6.2 Conditions to the Obligations of FMAC. Notwithstanding any other
provision of this Agreement, the obligations of FMAC to consummate the Merger
are subject to the following conditions precedent (except as to those which
FMAC may choose to waive):
(a) all of the representations and warranties made by Bay View in this
Agreement and in any documents or certificates provided by Bay View shall
have been true and correct in all material respects as of the date of this
Agreement and (except to the extent such representations and warranties
speak as of an earlier date) as of the Effective Time as though made on and
as of the Effective Time;
(b) Bay View shall have performed in all material respects all of its
obligations and shall have complied in all material respects with all
agreements and covenants required by this Agreement to be performed or
complied with by it prior to or at the Effective Time;
(c) Bay View shall not have suffered a Material Adverse Effect; and
(d) FMAC shall have received a certificate signed by the President and
Chief Executive Officer of Bay View, dated as of the Effective Time, that
based upon his best knowledge, the conditions set forth in Sections 6.2(a),
(b) and (c) have been satisfied.
6.3 Conditions to the Obligations of the Parties. Notwithstanding any other
provision of this Agreement, the obligations of Bay View on the one hand, and
FMAC on the other hand, to consummate the Merger are subject to the following
conditions precedent (except as to those which Bay View or FMAC may choose to
waive):
(a) this Agreement, including the Merger, shall have received the
requisite approval of the stockholders of Bay View in accordance with the
applicable provisions of the Bylaws of Bay View and the DGCL and the
requisite approval of the stockholders of FMAC in accordance with the
applicable provisions of the Bylaws of FMAC and the DGCL.

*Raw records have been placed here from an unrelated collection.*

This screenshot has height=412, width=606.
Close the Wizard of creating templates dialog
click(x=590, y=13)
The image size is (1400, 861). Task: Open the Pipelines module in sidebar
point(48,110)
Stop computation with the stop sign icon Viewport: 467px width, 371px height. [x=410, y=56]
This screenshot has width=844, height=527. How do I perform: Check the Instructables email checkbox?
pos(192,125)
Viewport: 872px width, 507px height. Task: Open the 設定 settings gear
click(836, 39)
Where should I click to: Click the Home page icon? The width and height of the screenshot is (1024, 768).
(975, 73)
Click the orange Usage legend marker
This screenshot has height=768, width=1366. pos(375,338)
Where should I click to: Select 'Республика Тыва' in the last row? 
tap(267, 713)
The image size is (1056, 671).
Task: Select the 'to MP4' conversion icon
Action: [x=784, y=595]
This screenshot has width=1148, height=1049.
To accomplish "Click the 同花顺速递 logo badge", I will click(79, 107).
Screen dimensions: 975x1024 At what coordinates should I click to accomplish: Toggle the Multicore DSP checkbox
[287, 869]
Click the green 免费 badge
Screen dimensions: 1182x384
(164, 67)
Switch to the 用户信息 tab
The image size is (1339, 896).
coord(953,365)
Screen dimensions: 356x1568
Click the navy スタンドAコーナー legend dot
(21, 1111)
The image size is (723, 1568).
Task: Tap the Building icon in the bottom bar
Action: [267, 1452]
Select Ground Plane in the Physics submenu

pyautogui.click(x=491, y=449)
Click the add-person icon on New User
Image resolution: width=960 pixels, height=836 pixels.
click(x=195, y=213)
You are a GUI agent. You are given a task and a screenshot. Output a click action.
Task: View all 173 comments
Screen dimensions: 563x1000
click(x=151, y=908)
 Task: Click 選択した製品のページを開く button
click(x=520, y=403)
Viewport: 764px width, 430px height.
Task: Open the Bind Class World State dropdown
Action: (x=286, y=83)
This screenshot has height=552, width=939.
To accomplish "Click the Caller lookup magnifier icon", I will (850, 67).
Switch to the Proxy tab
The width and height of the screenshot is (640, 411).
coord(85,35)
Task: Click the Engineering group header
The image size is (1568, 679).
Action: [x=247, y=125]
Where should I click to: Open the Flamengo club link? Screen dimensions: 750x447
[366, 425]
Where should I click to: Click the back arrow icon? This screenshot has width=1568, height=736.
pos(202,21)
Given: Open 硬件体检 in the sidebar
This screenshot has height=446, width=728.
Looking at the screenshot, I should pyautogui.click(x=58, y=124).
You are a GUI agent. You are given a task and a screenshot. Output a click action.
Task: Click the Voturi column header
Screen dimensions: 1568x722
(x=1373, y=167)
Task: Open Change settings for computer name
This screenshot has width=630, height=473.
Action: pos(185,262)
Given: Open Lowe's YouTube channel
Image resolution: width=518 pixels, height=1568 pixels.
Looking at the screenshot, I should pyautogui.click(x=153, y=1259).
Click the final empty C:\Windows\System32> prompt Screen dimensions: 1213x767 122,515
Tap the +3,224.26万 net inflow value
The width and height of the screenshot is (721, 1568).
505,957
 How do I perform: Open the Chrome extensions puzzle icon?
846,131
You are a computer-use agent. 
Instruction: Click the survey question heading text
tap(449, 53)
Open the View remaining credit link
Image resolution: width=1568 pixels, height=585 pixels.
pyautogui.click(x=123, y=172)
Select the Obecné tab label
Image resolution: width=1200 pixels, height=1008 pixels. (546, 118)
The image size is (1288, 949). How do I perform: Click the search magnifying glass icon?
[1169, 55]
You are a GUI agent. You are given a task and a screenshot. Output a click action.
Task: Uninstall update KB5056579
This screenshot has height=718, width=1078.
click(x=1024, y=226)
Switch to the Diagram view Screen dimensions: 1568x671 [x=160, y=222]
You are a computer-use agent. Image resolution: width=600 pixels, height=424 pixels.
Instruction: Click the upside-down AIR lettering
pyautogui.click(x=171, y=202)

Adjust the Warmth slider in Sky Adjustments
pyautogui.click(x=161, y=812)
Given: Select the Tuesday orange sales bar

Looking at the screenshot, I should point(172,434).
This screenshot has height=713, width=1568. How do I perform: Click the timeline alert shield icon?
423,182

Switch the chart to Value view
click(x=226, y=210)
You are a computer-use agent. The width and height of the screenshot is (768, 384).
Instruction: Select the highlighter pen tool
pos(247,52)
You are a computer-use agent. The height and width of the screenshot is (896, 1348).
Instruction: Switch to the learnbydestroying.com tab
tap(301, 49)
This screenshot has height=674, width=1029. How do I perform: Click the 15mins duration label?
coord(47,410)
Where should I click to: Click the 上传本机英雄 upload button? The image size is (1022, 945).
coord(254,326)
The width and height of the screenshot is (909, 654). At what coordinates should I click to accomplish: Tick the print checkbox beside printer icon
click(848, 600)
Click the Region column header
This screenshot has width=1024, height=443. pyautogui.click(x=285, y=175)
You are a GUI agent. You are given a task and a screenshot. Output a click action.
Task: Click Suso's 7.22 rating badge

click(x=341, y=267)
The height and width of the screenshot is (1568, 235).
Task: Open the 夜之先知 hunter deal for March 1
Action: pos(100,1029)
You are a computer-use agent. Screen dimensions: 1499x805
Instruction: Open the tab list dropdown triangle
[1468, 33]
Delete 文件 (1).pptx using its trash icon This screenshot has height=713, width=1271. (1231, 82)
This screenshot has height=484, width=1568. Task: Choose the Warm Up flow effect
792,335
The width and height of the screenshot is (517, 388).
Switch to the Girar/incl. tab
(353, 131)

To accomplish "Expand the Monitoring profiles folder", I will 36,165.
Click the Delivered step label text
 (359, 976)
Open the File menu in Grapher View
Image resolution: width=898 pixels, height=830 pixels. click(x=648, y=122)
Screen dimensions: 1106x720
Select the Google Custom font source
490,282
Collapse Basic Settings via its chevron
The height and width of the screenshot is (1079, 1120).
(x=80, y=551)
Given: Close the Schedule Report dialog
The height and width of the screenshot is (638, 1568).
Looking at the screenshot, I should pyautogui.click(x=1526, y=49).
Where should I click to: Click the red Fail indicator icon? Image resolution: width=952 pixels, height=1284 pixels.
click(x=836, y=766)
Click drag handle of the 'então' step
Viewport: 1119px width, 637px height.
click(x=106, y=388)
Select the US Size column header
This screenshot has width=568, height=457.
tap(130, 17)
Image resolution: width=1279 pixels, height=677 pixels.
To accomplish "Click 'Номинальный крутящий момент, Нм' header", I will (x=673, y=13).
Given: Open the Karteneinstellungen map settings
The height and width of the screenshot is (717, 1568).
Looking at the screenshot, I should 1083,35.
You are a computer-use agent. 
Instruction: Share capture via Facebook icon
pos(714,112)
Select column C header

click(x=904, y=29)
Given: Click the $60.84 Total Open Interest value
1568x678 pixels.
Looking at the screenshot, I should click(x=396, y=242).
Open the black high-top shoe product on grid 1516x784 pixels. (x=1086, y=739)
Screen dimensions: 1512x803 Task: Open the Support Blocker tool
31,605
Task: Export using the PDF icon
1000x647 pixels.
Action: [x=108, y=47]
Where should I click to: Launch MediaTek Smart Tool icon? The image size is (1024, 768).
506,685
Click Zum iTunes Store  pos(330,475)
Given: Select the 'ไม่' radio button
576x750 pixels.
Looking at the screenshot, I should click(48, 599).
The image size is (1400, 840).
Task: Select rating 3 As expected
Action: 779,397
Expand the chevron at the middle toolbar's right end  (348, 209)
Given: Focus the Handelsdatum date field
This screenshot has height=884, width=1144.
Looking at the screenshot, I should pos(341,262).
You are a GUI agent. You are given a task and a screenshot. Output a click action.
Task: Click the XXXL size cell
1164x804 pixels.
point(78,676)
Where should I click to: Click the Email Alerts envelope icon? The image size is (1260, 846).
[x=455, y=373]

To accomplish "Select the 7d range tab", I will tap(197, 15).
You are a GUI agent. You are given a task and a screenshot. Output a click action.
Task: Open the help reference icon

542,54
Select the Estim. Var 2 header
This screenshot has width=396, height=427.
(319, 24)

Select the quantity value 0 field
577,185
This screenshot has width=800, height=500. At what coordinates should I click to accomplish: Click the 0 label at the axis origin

(b) no preliminary or permanent injunction or other order by any federal
or state court which prevents the consummation of the Merger shall have
been issued and shall remain in effect;
(c) the parties shall have received all applicable regulatory approvals
and consents to consummate the transactions contemplated in this Agreement
and all required waiting periods shall have expired;
(d) the Registration Statement shall have been declared effective under
the Securities Act and no stop orders shall be in effect and no proceedings
for such purpose shall be pending or threatened by the SEC and, if the
offering for sale of the Bay View Common Stock in the Merger pursuant to
this Agreement is subject to the securities laws of any state, the
Registration Statement shall not be subject to a stop order of any state
securities authority;
40
(e) each party shall have received the tax opinion addressed to it
referred to in Section 5.10 of this Agreement; and
(f) the Bay View Common Stock to be issued to holders of FMAC Common
Stock shall have been approved for listing on the Nasdaq National Market or
New York Stock Exchange subject to official notice of issuance.
ARTICLE VII
TERMINATION; AMENDMENT; WAIVER
7.1 Termination. This Agreement may be terminated at any time prior to the
Effective Time:
(a) By the mutual written consent of the Boards of Directors of Bay View
and FMAC;
(b) By Bay View or FMAC if any governmental authority has denied approval
of the Merger and such denial has become final and nonappealable;
(c) By Bay View or FMAC at any time after the (i) stockholders of FMAC
fail to approve this Agreement and the Merger by the requisite vote at the
FMAC Stockholders' Meeting or (ii) the stockholders of Bay View fail to
approve this Agreement and the Merger by the requisite vote at the Bay View
Stockholders' Meeting;
(d) By Bay View or FMAC, in the event of a material breach by the other
party of any representation, warranty, covenant or agreement contained
herein or in any schedule or document delivered pursuant hereto, which
breach cannot be or is not cured within 30 days after written notice of
such breach is given by the non-breaching party to the party committing
such breach;
(e) By Bay View or FMAC on or after January 15, 2000, in the event the
Merger has not been consummated by such date (provided, that the
terminating party is not then in material breach of any representation,
warranty, covenant or agreement contained herein or in any schedule or
document delivered pursuant thereto);
(f) By Bay View after March 24, 1999, if employment agreements
satisfactory to Bay View have not been entered into by at least the persons
named on Section 7.1(f) of the Bay View Disclosure Schedule.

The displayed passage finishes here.